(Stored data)
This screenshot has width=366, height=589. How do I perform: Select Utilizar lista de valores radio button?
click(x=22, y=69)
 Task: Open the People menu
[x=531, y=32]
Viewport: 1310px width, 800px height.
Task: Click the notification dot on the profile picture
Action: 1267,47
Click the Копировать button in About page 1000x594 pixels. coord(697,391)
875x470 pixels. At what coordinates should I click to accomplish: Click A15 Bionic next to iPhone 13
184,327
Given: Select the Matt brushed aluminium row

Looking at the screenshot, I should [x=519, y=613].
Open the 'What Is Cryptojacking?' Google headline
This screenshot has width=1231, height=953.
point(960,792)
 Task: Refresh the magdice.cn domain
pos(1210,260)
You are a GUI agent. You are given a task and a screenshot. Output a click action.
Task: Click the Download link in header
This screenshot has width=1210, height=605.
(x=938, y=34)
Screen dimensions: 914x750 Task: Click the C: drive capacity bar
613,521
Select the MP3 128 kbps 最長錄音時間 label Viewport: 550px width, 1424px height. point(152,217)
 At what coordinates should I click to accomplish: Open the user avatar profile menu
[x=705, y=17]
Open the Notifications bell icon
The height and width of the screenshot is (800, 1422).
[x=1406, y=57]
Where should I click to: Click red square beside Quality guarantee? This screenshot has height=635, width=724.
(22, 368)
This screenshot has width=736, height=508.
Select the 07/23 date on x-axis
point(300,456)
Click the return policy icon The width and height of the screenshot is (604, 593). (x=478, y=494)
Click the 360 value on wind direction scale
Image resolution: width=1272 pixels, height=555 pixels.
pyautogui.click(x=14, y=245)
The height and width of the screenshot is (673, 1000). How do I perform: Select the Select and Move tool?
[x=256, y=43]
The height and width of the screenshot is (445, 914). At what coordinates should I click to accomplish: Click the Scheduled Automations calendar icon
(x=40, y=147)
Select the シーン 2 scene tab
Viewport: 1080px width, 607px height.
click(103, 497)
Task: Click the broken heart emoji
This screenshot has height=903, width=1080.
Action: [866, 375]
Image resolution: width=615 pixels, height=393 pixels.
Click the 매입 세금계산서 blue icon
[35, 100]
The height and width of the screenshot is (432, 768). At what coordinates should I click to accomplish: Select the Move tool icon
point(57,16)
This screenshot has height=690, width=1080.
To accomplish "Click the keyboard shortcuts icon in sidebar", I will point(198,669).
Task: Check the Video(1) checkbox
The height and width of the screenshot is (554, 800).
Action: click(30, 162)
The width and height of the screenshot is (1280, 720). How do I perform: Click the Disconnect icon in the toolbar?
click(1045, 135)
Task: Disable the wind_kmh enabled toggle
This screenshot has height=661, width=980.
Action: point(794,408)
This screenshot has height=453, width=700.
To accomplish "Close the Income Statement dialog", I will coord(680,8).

■ ASSIGNMENT: Each line carrying the string "will" should be copied out from the entries.

■ EXERCISE OUTPUT:
To accomplish "Click the keyboard shortcuts icon in sidebar", I will point(198,669).
To accomplish "Close the Income Statement dialog", I will coord(680,8).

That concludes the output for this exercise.